Snafu laughs and rubs his eyes, pressing the tips of his trembling fingers into the corners for a moment. “Nah. Ain’t never anythin’ good on that box.” He lights a cigarette and continues to look out the window.

 

-

 

Christmas Eve finds the two of them sitting on the floor next to the smallest tree Eugene’s ever seen. It leans to one side, the tips of the branches going brown because neither of them know know how to properly care for the poor thing, but it’s theirs, and he has never seen Snafu so proud of his terrible decorating.

“Gene, for the love of _God,_ just tell me what it is.”

“It’s tradition to wait until Christmas mornin’, Snafu.” Eugene says.

“An’ I’m sayin’ _fuck_ that.”

After a few more minutes of badgering, Eugene finally gives in. With a great sigh, he grabs the envelope he’d taped to the back panel of their dresser and then sits next to Snafu on the floor again.
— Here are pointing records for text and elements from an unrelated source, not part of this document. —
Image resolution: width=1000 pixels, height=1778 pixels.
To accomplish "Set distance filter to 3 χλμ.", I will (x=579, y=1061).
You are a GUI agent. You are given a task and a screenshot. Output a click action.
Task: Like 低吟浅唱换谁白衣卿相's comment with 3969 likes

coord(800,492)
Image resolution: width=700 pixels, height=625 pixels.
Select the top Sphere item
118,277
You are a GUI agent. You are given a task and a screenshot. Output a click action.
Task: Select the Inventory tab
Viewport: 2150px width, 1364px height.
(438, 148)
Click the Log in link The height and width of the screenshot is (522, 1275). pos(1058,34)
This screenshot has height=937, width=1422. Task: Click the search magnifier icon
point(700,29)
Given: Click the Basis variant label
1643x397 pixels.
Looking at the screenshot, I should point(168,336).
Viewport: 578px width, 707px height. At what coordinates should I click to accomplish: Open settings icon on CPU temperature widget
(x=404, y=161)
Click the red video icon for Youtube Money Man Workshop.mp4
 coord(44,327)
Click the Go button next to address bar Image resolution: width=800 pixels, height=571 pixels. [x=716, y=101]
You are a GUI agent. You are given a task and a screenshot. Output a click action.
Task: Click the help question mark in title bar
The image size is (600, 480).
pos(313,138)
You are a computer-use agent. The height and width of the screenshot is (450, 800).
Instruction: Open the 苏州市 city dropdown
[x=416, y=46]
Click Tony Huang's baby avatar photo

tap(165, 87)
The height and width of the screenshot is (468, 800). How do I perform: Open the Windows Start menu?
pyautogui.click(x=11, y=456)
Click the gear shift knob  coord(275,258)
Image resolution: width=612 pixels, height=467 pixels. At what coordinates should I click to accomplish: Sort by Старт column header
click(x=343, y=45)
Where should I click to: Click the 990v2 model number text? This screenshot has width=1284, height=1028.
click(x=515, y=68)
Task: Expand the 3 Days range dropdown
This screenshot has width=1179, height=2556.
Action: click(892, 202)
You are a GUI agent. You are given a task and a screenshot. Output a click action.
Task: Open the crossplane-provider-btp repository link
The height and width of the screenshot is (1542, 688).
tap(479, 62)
The sides of their knees touch when he gives the envelope over to eager hands.

“Better not be somethin’ stupid.” Snafu says around a cigarette, blowing smoke out the side of his mouth as he speaks. He tears the paper open unceremoniously and peers inside. At his suspicious glance, Eugene just smiles.

“C’mon then,” he laughs, “open it.”

“I swear, Gene, if it’s somethin’ goddamn stupid I’ll kick your ass.”  
  
“You wouldn’t.”

Snafu pauses, fingers in the envelope, and gives Eugene a calculated look before agreeing, “Nah. I wouldn’t.”

When he pulls the two train tickets to Louisiana, he stares for longer than Eugene knows it takes him to read the blocky black letters. He stays that way for what feels like forever.

Eugene smiles and says finally, “How you feel about spendin’ New Years showin’ me all your old haunts?”

Snafu slides closer, pushing his shoulder into Eugene’s chest. He doesn’t have to say what isn’t already known. When he first met Snafu, the very idea of this same man looking up at him like he is now with that soft look on his face, coloring his tone, making him tilt his head up the way it is would have been the most absurd thing. Merriell Shelton has always been, and will most likely remain to be the most confusing person Eugene has ever met. Some days he lets Eugene peek into the windows of his glass house, lets him marvel at all his closed doors and long, empty hallways, and some days he closes all the shutters and blinds without so much as a warning. It’s a constant two steps forward, one step back sort of deal, but Eugene has quite literally gone through all seven layers of hell and back with this man at this side; not even the war could get him to abandon his faith. Nothing can change his mind about Snafu, and the way he sees it, their dance is one he likes.

**Author's Note:**

> i have this very terrible habit of trying to write anything that isn't hbo's the pacific, and yet somehow all i ever end up writing about is hbo's the pacific. funny how that works huh? anyway it's been 4 years since i last published anything on this account, but i promise you that this series still kills my ass. 
> 
> i was at work and decided to write something with absolutely no plot whatsoever and this kind of just happened. of course- these two are based solely off the characters portrayed by joe mazzello and rami malek.